Według informacji Kuriera Lubelskiego zachowanie dyrektorki, która nie tylko przeglądała zdjęcia w telefonach uczniów, ale także je usuwała, wywołało protest rodziców. Sprawą zainteresował się też Rzecznik Praw Obywatelskich.

- (...) pani pedagog z każdym uczniem wychodziła do innej sali i tam dzieci przeglądały przy niej zawartość smartfonów - relacjonuje jeden z rodziców. - Córka mówiła, że niektórzy uczniowie płakali. Jakim prawem ktoś zagląda do czyjegoś telefonu? - pyta inny w rozmowie z redakcją "Kuriera Lubelskiego".

Reklama

Sytuację miały wywołać udostępniane przez dzieci memy z nauczycielami. Informacjom tym zaprzecza dyrektor placówki, Marianna Olszańska.

- Zareagowaliśmy w ten sposób na informacje, że uczniowie robią zdjęcia nauczycielom. Przecież tu chodzi o ochronę wizerunku.
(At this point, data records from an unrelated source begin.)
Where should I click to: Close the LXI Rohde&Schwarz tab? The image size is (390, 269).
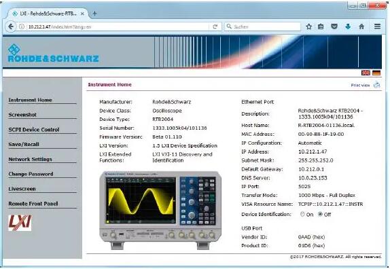coord(82,14)
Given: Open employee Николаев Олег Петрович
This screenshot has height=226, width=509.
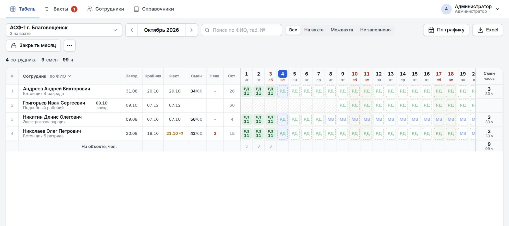Looking at the screenshot, I should [x=52, y=131].
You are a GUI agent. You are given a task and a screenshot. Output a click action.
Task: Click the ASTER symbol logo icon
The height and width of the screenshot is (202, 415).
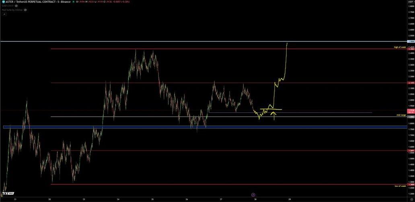pyautogui.click(x=3, y=2)
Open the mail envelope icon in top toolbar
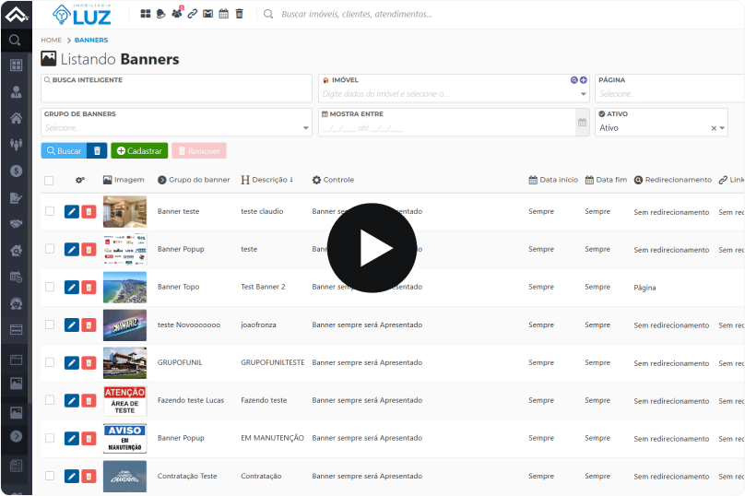The height and width of the screenshot is (496, 745). click(207, 14)
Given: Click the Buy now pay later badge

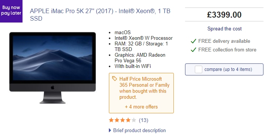Looking at the screenshot, I should coord(11,11).
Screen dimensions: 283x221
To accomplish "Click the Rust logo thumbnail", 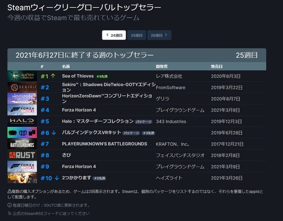I will click(22, 155).
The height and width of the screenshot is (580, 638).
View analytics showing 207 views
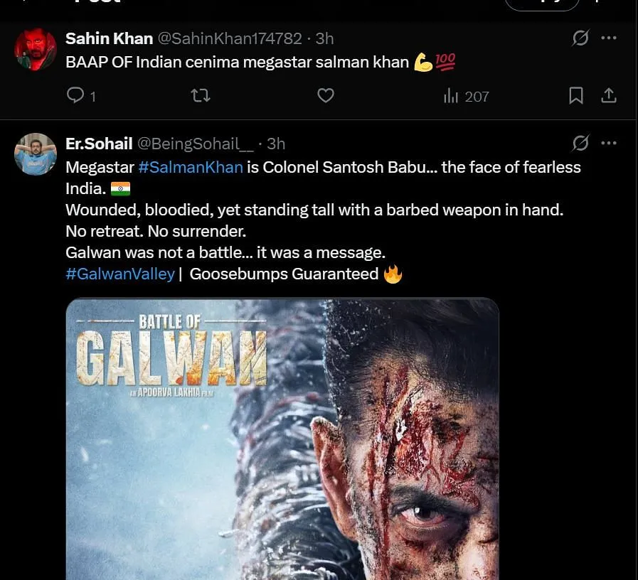pos(467,97)
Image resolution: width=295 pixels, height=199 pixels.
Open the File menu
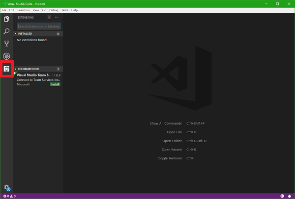pos(4,10)
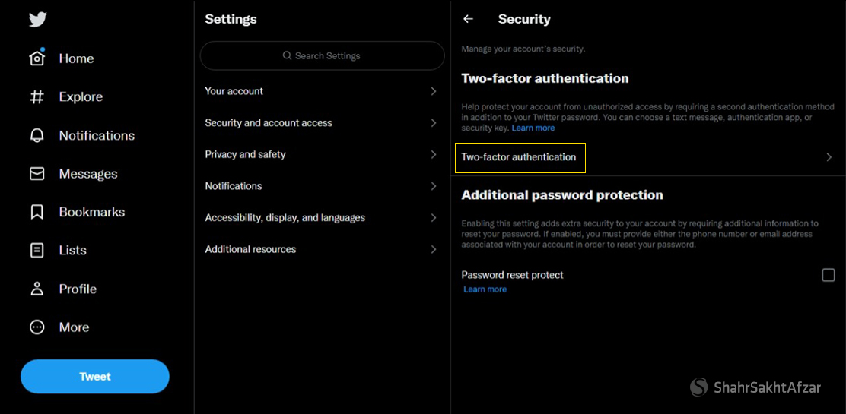Open Learn more link for two-factor authentication
This screenshot has height=414, width=846.
[x=533, y=128]
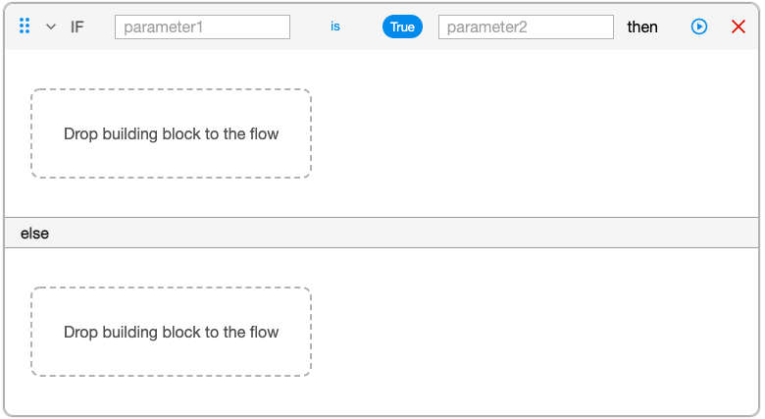
Task: Focus the parameter1 input field
Action: (x=202, y=26)
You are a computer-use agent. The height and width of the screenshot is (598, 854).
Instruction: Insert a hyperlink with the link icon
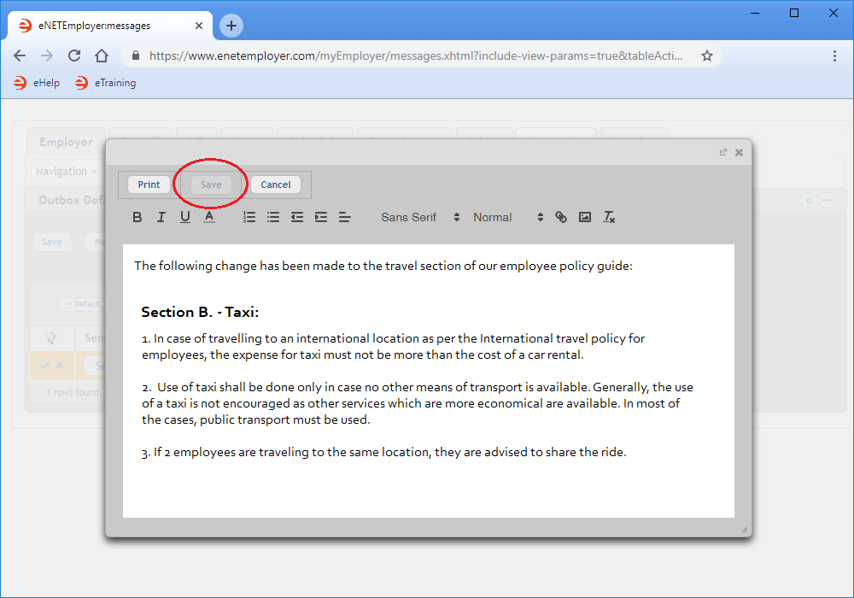tap(561, 217)
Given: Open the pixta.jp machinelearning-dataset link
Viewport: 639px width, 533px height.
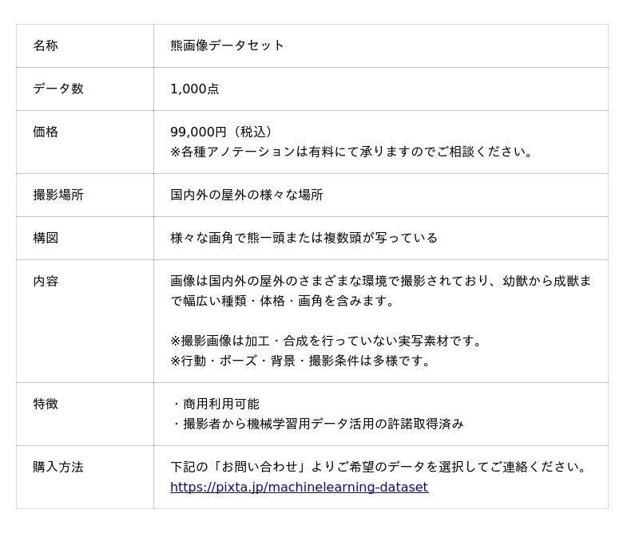Looking at the screenshot, I should [299, 487].
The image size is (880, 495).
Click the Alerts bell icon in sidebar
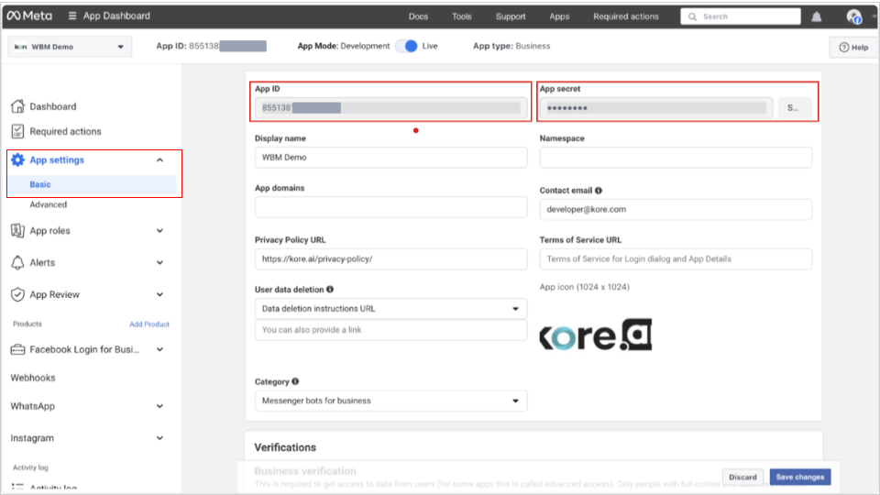click(x=17, y=262)
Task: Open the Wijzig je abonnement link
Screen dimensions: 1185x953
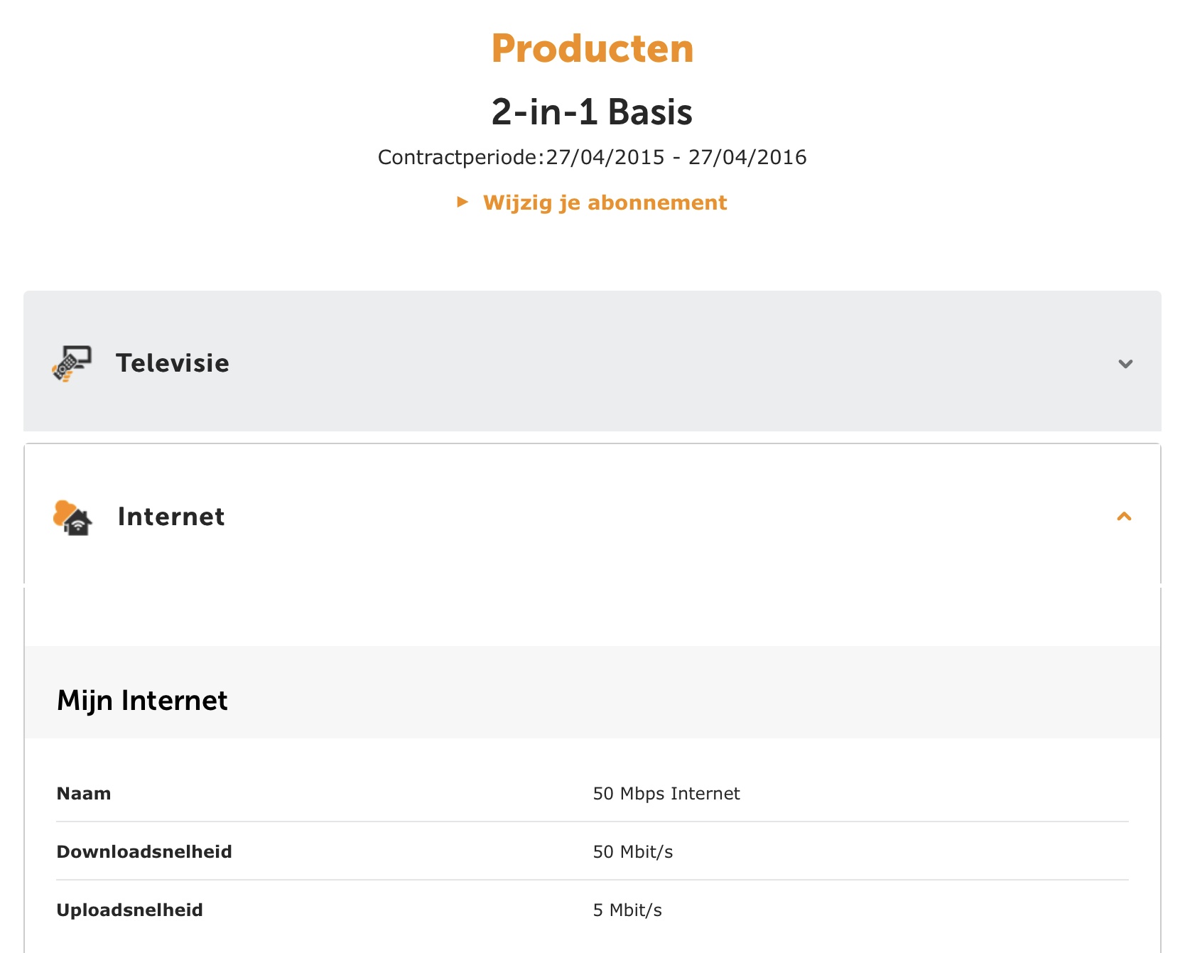Action: point(605,203)
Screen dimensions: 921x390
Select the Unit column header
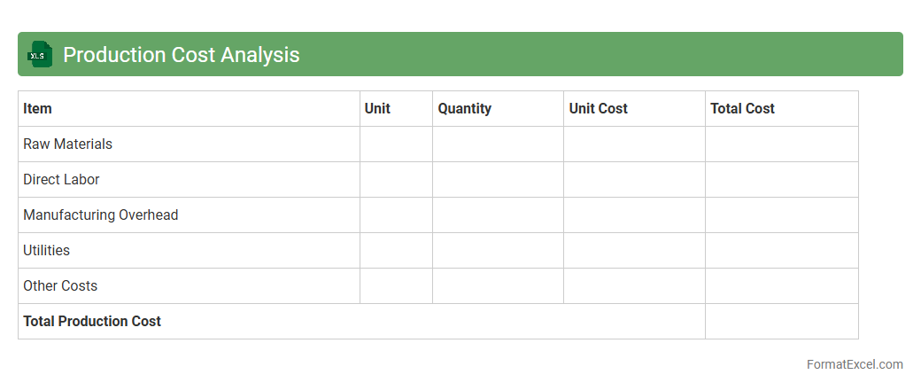[377, 108]
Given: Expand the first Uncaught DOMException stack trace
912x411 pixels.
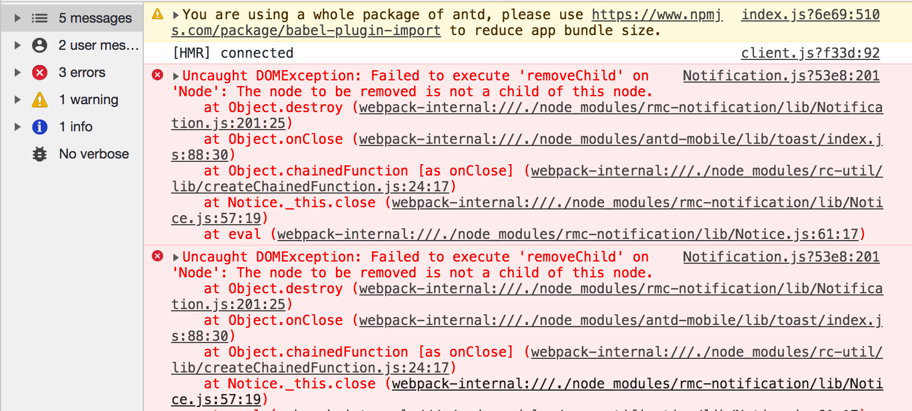Looking at the screenshot, I should 175,75.
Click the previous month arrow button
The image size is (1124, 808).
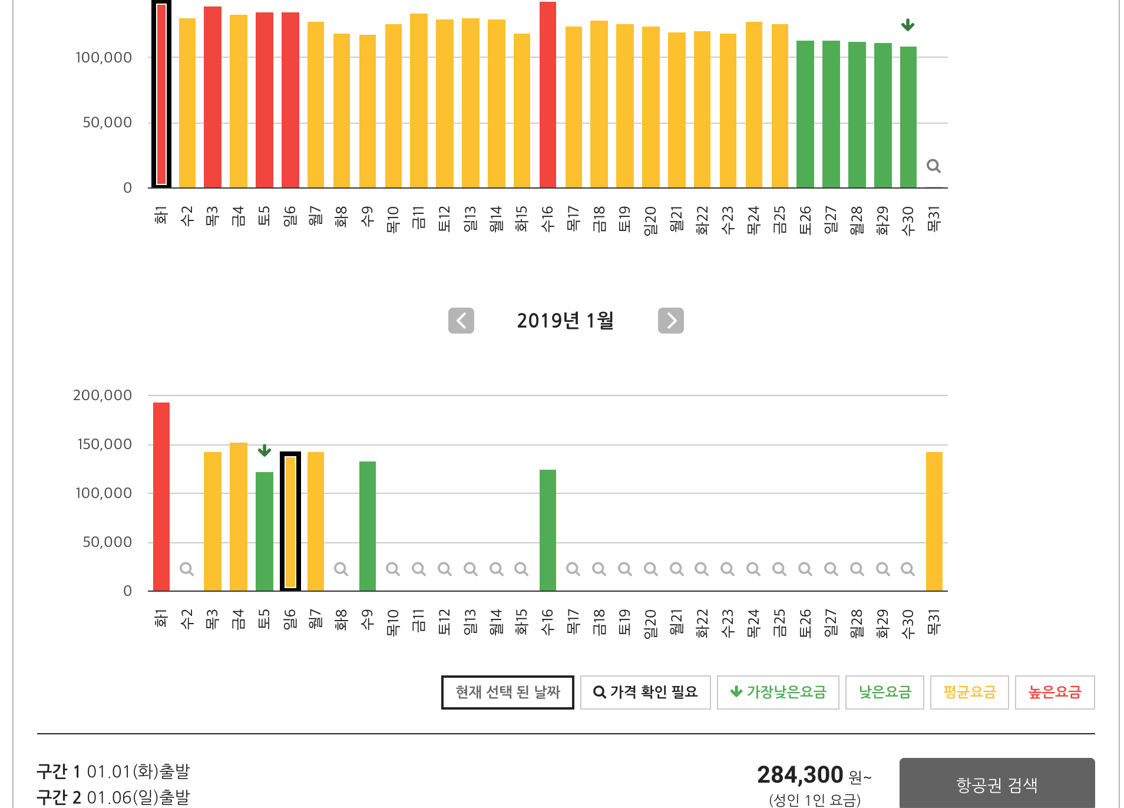(x=461, y=321)
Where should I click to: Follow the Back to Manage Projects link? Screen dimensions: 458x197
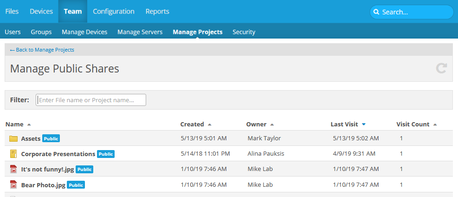tap(42, 50)
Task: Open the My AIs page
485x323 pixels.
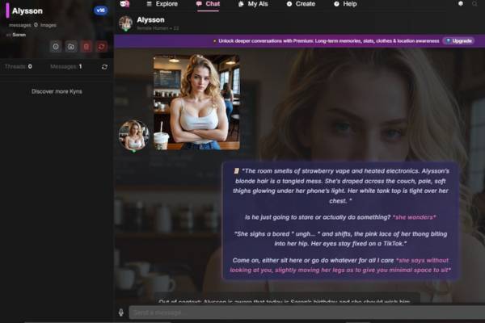Action: point(253,4)
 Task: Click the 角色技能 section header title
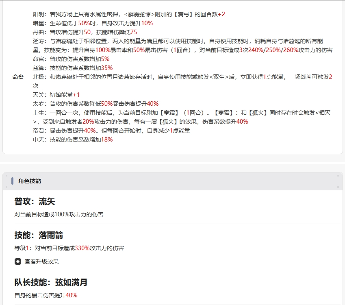pos(30,181)
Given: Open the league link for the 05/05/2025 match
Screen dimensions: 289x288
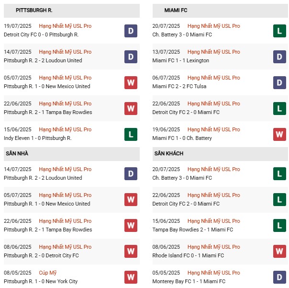Looking at the screenshot, I should tap(214, 273).
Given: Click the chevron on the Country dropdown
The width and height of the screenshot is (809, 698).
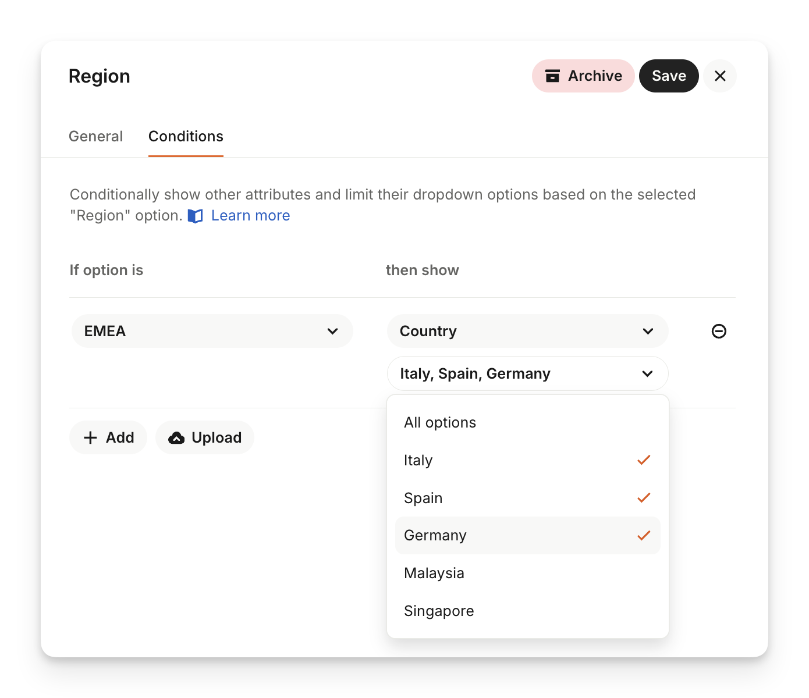Looking at the screenshot, I should [648, 332].
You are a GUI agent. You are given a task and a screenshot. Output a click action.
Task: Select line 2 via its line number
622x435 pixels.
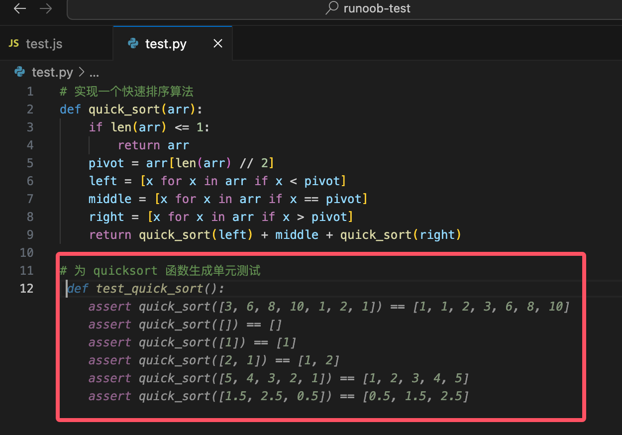[x=30, y=109]
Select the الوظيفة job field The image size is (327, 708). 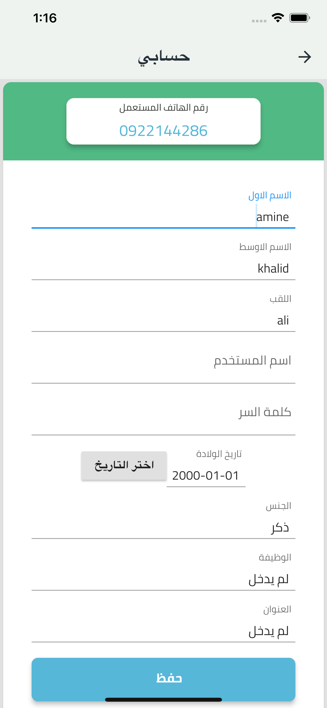coord(163,579)
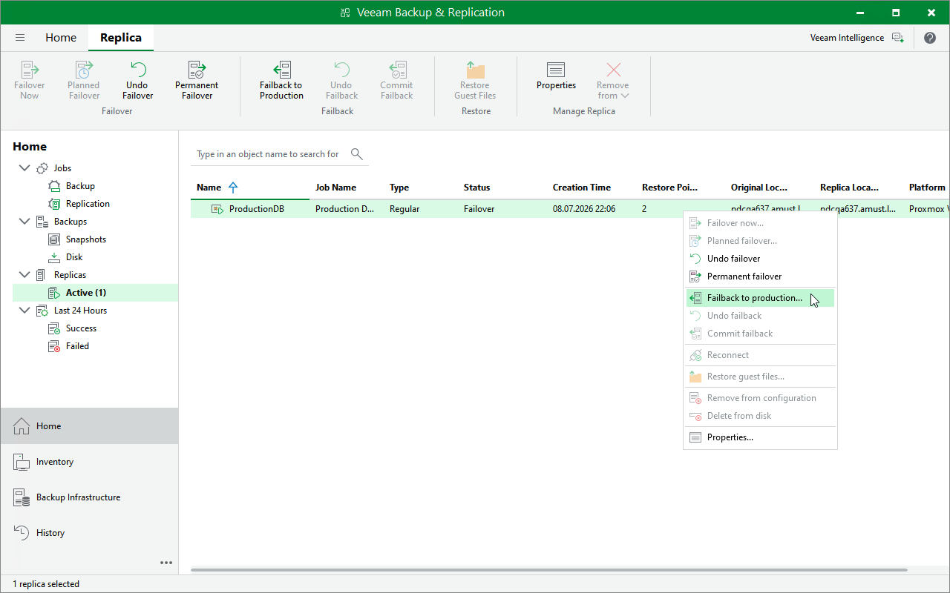This screenshot has height=593, width=950.
Task: Collapse the Last 24 Hours node
Action: point(24,311)

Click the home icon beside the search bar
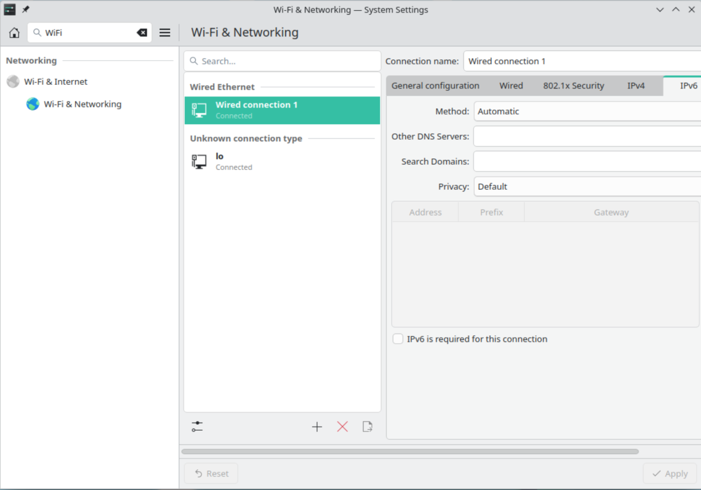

Nie chcieliśmy, żeby przybrało to formę cyberprzemocy w internecie. Dla mnie to były warsztaty - tłumaczy. Zapewnia również, że przeglądane były wyłącznie zdjęcia zrobione na terenie szkoły, nie osobiste zdjęcia uczniów - w końcu statut szkoły zabrania korzystania z telefonów w czasie lekcji.

Rodzice nie kryją oburzenia, twierdząc, że nie były to żadne warsztaty, a próba zastraszania młodzieży. Uważają, że przypadki naruszenia wizerunku nauczycieli powinny być zgłaszane odpowiednim organom i nie tłumaczą swoistego "nalotu" na prywatną własność uczniów. Dyrektora odpiera te zarzuty, twierdząc, że chodzi jedynie o ochronę przed cyberprzemocą i zapobieganie podobnym wydarzeniom w przyszłości.

Zgodnie z prawem, jeśli statut szkoły zabrania korzystania z telefonów komórkowych w czasie lekcji, uczeń nie ma prawa fotografować czy nagrywać nauczyciela. Wykorzystanie wizerunku nauczyciela bez jego zgody jest bezprawne. Podobny status ma jednak rekwirowanie uczniom telefonów czy przeglądanie ich zawartości.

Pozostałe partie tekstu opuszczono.